The Ranchers-Cattlemen Action Legal Fund, United Stockgrowers of America, or R-CALF, has refocused its efforts on President Donald J. Trump, who is either renegotiating NAFTA or tearing it up in favor of new separate agreements with Canada and Mexico or perhaps both.
In all that trade action, R-CALF hopes Trump’s deal makers can move what they see as a troublesome report from the World Trade Organizatio. In 2015 the WTO’s Dispute Settlement Body upheld findings by the Compliance Panel. The WTO action favored Canada and Mexico ultimately resulted in Congress and USDA dropping COOL requirements.
Canada and Mexico contend labels of origin on beef and pork is a non-tariff barrier to free trade.
USDA’s Agriculture Marketing Service removed beef, ground beef, pork and ground pork from the list of covered commodities. R-CALF and its affiliate, Cattle Producers of Washington, sued Secretary of Agriculture Sonny Perdue early last year, demanding USDA restore country of origin labeling for beef and pork.
U.S. District Court Judge Rosanna Malouf Peterson of the Eastern District for Washington State, dismissed the action against Perdue, saying USDA’s 2016 rule eliminating COOL was enacted just as Congress intended. The judge did agree the cattle producers suffered financial harm that was “fairly traceable” to losing country of origin labeling for beef and pork.
“The fact that the court agreed with us that independent pork and beef producers are harmed by COOL makes it even clearer that the Trump Administration and Congress must act now to protect them,” said David Muraskin, lead counsel for R-CALF in the suit. “This movement has been gaining ground outside of court, and we expect it to continue doing so despite this ruling,”

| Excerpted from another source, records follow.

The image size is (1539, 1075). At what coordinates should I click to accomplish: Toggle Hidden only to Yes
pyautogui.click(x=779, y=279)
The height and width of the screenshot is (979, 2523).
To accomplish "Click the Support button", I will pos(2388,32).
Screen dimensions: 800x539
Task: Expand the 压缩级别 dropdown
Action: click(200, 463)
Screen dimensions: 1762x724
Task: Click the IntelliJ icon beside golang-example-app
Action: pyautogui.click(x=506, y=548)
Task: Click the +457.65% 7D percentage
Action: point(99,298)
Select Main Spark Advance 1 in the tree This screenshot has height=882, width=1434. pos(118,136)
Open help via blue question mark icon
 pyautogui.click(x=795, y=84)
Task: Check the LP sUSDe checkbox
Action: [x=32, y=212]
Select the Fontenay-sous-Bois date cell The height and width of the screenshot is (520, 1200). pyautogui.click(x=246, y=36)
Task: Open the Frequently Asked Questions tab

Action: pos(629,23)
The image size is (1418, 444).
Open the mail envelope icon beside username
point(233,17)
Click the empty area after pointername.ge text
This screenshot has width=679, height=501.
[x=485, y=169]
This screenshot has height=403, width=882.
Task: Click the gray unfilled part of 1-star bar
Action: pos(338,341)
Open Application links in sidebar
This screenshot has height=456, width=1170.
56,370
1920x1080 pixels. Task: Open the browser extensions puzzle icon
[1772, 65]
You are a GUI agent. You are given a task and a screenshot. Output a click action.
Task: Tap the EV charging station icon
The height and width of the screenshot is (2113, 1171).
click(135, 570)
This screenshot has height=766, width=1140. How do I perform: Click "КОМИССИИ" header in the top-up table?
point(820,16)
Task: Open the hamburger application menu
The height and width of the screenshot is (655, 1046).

R-CALF’s legal team, which in addition to Muraskin included Beth Terrell and Blythe Chandler of Terrell Marshall Law Group in Seattle, and J. Dudley Butler of the Butler Farm and Ranch Law Group in Benton, MS, tried to challenge the 1989 rule that allowed removal of COOL labels on imported beef. However, the court rule that underlying action had to be challenged prior to 1995.
Moreover, the court found that Congress’ act of repealing COOL for beef signified it is clear intent to allow imported beef to be sold to consumers without COOL markings.
“While obviously disappointing, the outcome of this case highlights the urgent need for the new Administration and new Congress to reverse the harm to U.S. cattle producers brought about by the actions of the previous Administration and Congress,” said R-CALF USA CEO Bill Bullard.
“President Trump now has the opportunity to immediately reinstate COOL in his ongoing renegotiation of NAFTA as well as by initiating a rulemaking within USDA to require imported beef to bear its foreign marking through retail sale, just as the COOL rule effectively did from 2009 through 2015,” he added.